Activity »
Exactly the lines from the one containing "Switch to the 周 weekly period tab" to the final line below should be output, and no others.

=-=-=

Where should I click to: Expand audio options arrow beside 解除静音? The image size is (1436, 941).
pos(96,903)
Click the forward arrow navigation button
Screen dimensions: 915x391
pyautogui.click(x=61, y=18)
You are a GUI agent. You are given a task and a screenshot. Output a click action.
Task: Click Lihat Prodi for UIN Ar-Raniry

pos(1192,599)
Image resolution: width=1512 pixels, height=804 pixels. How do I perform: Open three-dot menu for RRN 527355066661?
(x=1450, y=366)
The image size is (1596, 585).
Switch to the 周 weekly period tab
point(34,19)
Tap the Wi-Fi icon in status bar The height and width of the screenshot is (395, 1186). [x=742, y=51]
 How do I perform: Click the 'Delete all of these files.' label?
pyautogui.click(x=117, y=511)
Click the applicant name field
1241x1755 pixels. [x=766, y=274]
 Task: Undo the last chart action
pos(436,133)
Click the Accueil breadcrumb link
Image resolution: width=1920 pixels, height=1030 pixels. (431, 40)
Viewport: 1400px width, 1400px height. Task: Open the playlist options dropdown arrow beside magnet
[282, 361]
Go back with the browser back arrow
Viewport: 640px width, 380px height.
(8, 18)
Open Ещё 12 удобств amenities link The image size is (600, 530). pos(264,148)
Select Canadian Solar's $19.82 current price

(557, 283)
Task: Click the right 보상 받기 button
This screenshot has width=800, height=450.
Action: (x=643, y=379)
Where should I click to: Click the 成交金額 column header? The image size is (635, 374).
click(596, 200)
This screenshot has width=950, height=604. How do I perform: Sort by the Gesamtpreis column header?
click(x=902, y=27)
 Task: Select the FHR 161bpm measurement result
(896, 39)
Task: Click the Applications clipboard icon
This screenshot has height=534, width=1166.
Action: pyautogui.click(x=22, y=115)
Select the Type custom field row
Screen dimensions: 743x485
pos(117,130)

=-=-=

Output below »
Switch to the 周 weekly period tab
point(34,19)
Tap the Wi-Fi icon in status bar The height and width of the screenshot is (395, 1186). [x=742, y=51]
 How do I perform: Click the 'Delete all of these files.' label?
pyautogui.click(x=117, y=511)
Click the applicant name field
1241x1755 pixels. [x=766, y=274]
 Task: Undo the last chart action
pos(436,133)
Click the Accueil breadcrumb link
Image resolution: width=1920 pixels, height=1030 pixels. (431, 40)
Viewport: 1400px width, 1400px height. Task: Open the playlist options dropdown arrow beside magnet
[282, 361]
Go back with the browser back arrow
Viewport: 640px width, 380px height.
(8, 18)
Open Ещё 12 удобств amenities link The image size is (600, 530). pos(264,148)
Select Canadian Solar's $19.82 current price

(557, 283)
Task: Click the right 보상 받기 button
This screenshot has width=800, height=450.
Action: (x=643, y=379)
Where should I click to: Click the 成交金額 column header? The image size is (635, 374).
click(596, 200)
This screenshot has width=950, height=604. How do I perform: Sort by the Gesamtpreis column header?
click(x=902, y=27)
 Task: Select the FHR 161bpm measurement result
(896, 39)
Task: Click the Applications clipboard icon
This screenshot has height=534, width=1166.
Action: pyautogui.click(x=22, y=115)
Select the Type custom field row
Screen dimensions: 743x485
pos(117,130)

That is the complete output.